Una vez, un amigo le hizo trueque, le dio una bolsita de tabaco para pipa haciéndole creer que era mariguana. Fabieli iba emocionado cortando la última página de una Biblia para comenzar el ritual, pero la nube de tabaco era densa y dura. Gran decepción, estaba todo triste y molesto. ¡Ah, Fabieli!
En esos años no detectaba los locos y aún ahora me resultan tan simpáticos cuando vuelan. Claro que los violentos y mal intencionados no me parecen agradables. Fabieli se tomó su tiempo y decidió regresar a su patria. Se fue dejando un proyecto inconcluso, aquel famoso festival medieval. 
Fabieli me dejó varias enseñanzas, pero la principal: seguir mi camino.
Eso es lo hermoso de aprender a observar, cualquier persona nos enseña mucho.


lunes, 29 de junio de 2015

El ojo y su verdad


por Mauricio Vallejo Márquez

Es difícil observar con la mirada cerrada. No permitir que el ojo vea más allá del sentido llano de ver.

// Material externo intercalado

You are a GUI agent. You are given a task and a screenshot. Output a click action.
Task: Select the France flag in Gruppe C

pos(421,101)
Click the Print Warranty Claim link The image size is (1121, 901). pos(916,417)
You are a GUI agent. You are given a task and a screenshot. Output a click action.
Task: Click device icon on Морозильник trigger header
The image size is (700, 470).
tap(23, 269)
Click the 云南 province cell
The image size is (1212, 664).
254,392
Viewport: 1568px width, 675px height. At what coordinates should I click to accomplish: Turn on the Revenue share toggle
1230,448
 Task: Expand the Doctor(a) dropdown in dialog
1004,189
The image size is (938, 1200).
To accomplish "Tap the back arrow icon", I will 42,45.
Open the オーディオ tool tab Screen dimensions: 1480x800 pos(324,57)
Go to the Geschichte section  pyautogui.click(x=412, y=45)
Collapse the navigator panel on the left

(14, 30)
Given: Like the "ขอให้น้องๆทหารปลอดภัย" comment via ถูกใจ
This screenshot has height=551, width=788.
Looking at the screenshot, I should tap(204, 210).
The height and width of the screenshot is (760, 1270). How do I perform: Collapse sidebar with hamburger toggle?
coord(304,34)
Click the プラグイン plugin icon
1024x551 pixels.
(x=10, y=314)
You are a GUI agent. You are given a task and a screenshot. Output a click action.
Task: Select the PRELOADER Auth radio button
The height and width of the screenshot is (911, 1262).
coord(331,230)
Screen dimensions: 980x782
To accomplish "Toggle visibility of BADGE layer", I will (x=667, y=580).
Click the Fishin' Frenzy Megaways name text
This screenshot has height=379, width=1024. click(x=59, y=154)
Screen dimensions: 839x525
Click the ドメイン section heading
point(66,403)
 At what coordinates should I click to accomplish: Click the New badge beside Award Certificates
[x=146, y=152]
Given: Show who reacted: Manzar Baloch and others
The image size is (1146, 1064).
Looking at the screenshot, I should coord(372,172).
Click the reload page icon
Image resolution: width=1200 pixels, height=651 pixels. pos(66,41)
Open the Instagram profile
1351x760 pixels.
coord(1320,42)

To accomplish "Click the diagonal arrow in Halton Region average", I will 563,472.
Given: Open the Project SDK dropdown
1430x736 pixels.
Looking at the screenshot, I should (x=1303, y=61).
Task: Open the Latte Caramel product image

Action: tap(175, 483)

Lograr poner atención en todo lo que existe, en cada uno de sus detalles y poder describir la vida en lo nimio de un instante.
A veces es simplemente eso, la imposibilidad de ver o de sentir. Limitados al simple hecho de no poder hacerlo porque estamos suprimiendo la acción. No lo sé, al razonarlo resulta la verdadera razón algo tan lejano y quizá imposible. Sin embargo, a pesar de todo lo que podría evitar que observara, observo.
Quedo absorto en el reflejo de ese líquido oscuro llamado café y lo fotografío. Procuro captar el instante del reflejo y su aliento incoloro que me dice café. Y al hacerlo el reflejo se pierde para tomar lugar la figura de mi celular y ese cuadro que muestra el ojo de la cámara. 
Y al quitar la cámara vuelve el reflejo único que nada más puede ver mi ojo, que sólo está preparado y autorizado mi ojo. Luego, se disipa todo y sólo queda el recuerdo, así como la fotografía de un pasado incierto que se vuelve real porque la cámara lo captó; sin detenernos a observar que la mayor verdad quedó en el ojo.

lunes, 22 de junio de 2015

Una celebración del día del maestro por cuatro generaciones

por Mauricio Vallejo Márquez


Provengo de una familia de maestros. Mi bisabuelo Manuel Pineda fue maestro, de aquellos que trabajaron en una jefatura magisterial en la época del general Martínez y del presidente que llamaban Mica Polveada. Fue a estudiar a Puerto Rico y siempre estuvo en su vocación, incluso cuando se jubiló. Papá Manuel, le llamaba. Era tan dulce que cuando yo quebré unos vidrios, él llegó con un rimero de 25 vidrios para cuando volviera a pasar.
Luego mi abuelita, Josefina Pineda de Márquez, quien ejerció la docencia por más de 65 años y es una de las fundadoras de ANDES, mi abuela también fue maestra de mi papá cuando cursaba el bachillerato en el Inframen, y sigue siendo mi maestra, además de continuar enseñando a través de su columna semanal Gotas de ortografía. Mi abuelo Mauro fue maestro de inglés, de matemática y Maestro en la Logia, el abuelo que se sentaba conmigo por las tardes a hacer tareas o a ilustrar los cuentecitos que yo elaboraba.
Mi mamá, Patricia Márquez, también maestra, siguiendo el ejemplo de su abuelo y su madre. Recuerdo cuando la acompañaba a la UES cuando daba clases. Siempre fue una maestra que la gente quería.
Mi abuela paterna, María Julia Marroquín de Vallejo, también fue maestra de matemática. Además de que elaboraba las famosas libretas de ciencias sociales, matemática y biología de Edisal.
¿Y yo? ¿Qué podía hacer? No sólo las letras están en mi sangre. Mi primer trabajo como profesor fue en el Instituto Nazareth, después dimos clases en la Universidad Evangélica y la UTEC. Y seguimos dando clases de literatura en la Asociación islámica Shiita. Así que celebro también al cuádruple este día del maestro. Gracias a mi bisabuelo, mis abuelos y mi madre.